* _SOURCE PASSAGE_:
↓↓↓

This book is thrilling, fast-paced, and suspenseful. The action in the first chapter was so fast and furious I wondered what was left for the rest of the book. No worries, there was plenty. show more Replete with spycraft, secret couriers, Stasi spies and infiltrators, and the bold tunnelers, there is no shortage of heroes and villains.

Add the Cuban Missile Crisis, network competition, and some embarrassingly low behavior by CBS and there is suspense before, during, and well after the tunnel escapes. Thanks to pressure from the Kennedy Administration and an overly compliant and competitive press, NBC was vilified for pursuing the documentary of the tunnel escape and pressured into postponing its broadcast. It eventually did broadcast to critical and commercial success and the same government that tried to suppress it was airing it overseas as part of the USIA.

↑↑↑

* _QUESTIONS TO ANSWER_:
**A.** Can you extract the portion of the tunnel escape review that opens with the words containing "This book is" and closes with "of the USIA."?
**B.** How might the tunnel escape review go on? Write what comes next, starting after its final sentence.
The listing can be set aside.

* _DATA BLOCK_:

↓↓↓

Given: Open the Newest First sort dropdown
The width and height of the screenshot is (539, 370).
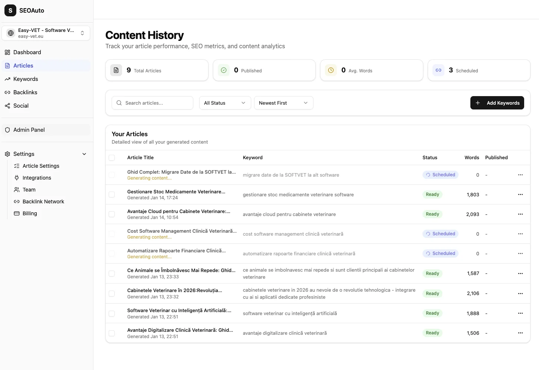Looking at the screenshot, I should [x=283, y=103].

↑↑↑

* _RESULTS OF THE EXERCISE_:
**A.**
This book is thrilling, fast-paced, and suspenseful. The action in the first chapter was so fast and furious I wondered what was left for the rest of the book. No worries, there was plenty. show more Replete with spycraft, secret couriers, Stasi spies and infiltrators, and the bold tunnelers, there is no shortage of heroes and villains.

Add the Cuban Missile Crisis, network competition, and some embarrassingly low behavior by CBS and there is suspense before, during, and well after the tunnel escapes. Thanks to pressure from the Kennedy Administration and an overly compliant and competitive press, NBC was vilified for pursuing the documentary of the tunnel escape and pressured into postponing its broadcast. It eventually did broadcast to critical and commercial success and the same government that tried to suppress it was airing it overseas as part of the USIA.

**B.**
The Tunnels is a great success, not just in terms of telling an exciting, suspenseful story, but also of engaging readers emotionally. It is a reminder that we are not meant to build walls. I remember watching in awed surprise when the Berlin Wall came down in 1989, sinking to my knees in front of the television and touching the screen, as though I had to touch it to believe it was real. I cried then and reading about it again in The Tunnels, I cried again. The Wall was such a disgrace, a scar on humanity and perhaps some of my tears came from acknowledging my own country’s eagerness to build a wall, another scar revealing some deep infection in our national bloodstream.

The Tunnels is also meticulously researched with data from Stasi files, Kennedy Administration recordings, personal papers, documents, declassified government files, and personal interviews. Everyone is real and so are the conversations. It is a book that proves that history does not need to fictionalized or dramatized to be fascinating and exciting.

Whether you love liberty or just love a great adventure, The Tunnels will be worth reading. It is useful to remember that liberty is something that needs to be claimed, not assumed, nor taken for granted.

I was provided a copy of The Tunnels through the Blogging For Books program.

https://tonstantweaderreviews.wordpress.com/2016/11/27/the-tunnels-by-greg-mitch...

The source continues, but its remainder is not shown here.